See it in a different perspective; adding a component adds other components as well, and upon removal, the additional components are gone too.
Should the shield just be a set of
components that get added to the
player? Possibly with an extra
component to manage the others, e.g.
so they can all be removed as a group.
(accidentally leave behind the damage
reduction component, now that would be
fun).
This could be a solution, it would promote reuse, however it is also more error prone (for the issue you mentioned, for instance). It's not necessarily bad. You might find out new spell combinations with trial and error :)
Something else that's obvious to
someone with more component
experience?
I'm going to elaborate a bit.
I believe you noticed how some components should take priority no matter when they've been added to an entity (this would answer your other question as well).
I'm also going to assume we're using message-based communication (for the sake of discussion, it's just an abstraction over a method call for the moment).
Whenever a shield component is "installed", shield component message handlers are chained with a specific (higher) order.

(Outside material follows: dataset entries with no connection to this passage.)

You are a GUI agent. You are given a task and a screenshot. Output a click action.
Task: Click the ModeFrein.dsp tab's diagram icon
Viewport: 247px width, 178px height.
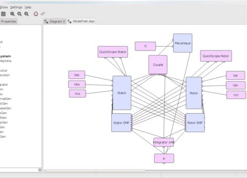point(70,21)
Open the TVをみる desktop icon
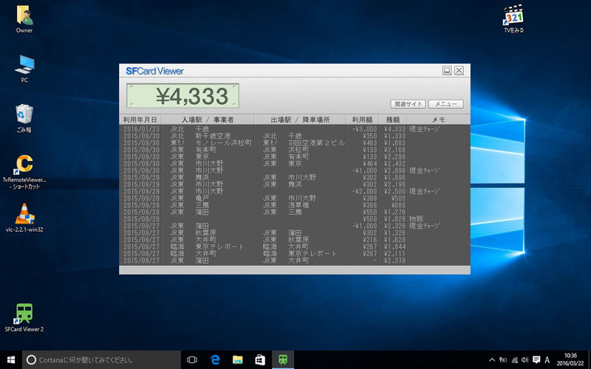This screenshot has height=369, width=591. point(513,15)
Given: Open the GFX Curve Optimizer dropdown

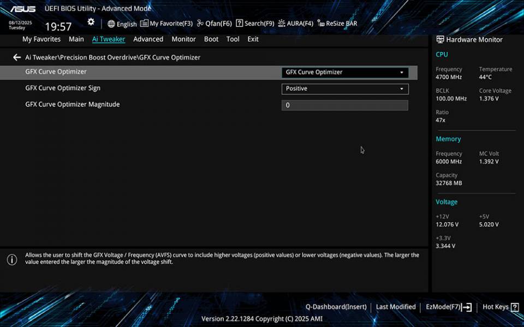Looking at the screenshot, I should (x=345, y=72).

Handler Stage Handler Level Handler Priority
In Pre System High
Out Invariant High
Post AboveNormal
Normal
BelowNormal
Low
System Low
In - incoming messages
Out - outgoing messages
Index = ((int)Level | (int)Priority)
The "stats" component installs a "damage" message handler at the In/Invariant/Normal index.
Every time a "damage" message is received, decrease the HP by its "value" amount.
Fairly standard behaviour (put in some natural damage resistance and / or racial traits, whatever).
The shield component installs a "damage" message handler at the In/Pre/High index.
Every time a "damage" message is received, deplete the shield energy and substract
the shield energy from the damage value, so that the damage down the message
handler pipeline is reduced.
damage -> stats
stats
stats.hp -= damage.value
damage -> shield -> stats
shield
if(shield.energy) {
remove_me();
return;
}
damage.value -= shield.energyquantum
shield.energy -= shield.energyquantum;
stats
stats.hp -= damage.value
You can see this is pretty flexible, albeit it would require careful planning when designing component interaction, as you're going to have to determine in which part of the message handling pipeline component message event handlers are installed.
Makes sense? Let me know if I can add more detail.
Edit: regarding multiple component instances (two armour components). You can either keep track of the total instance count in just one entity instance (this kills per-component state, however) and just keep adding message event handlers, or make sure your component containers allow for duplicate component types in advance.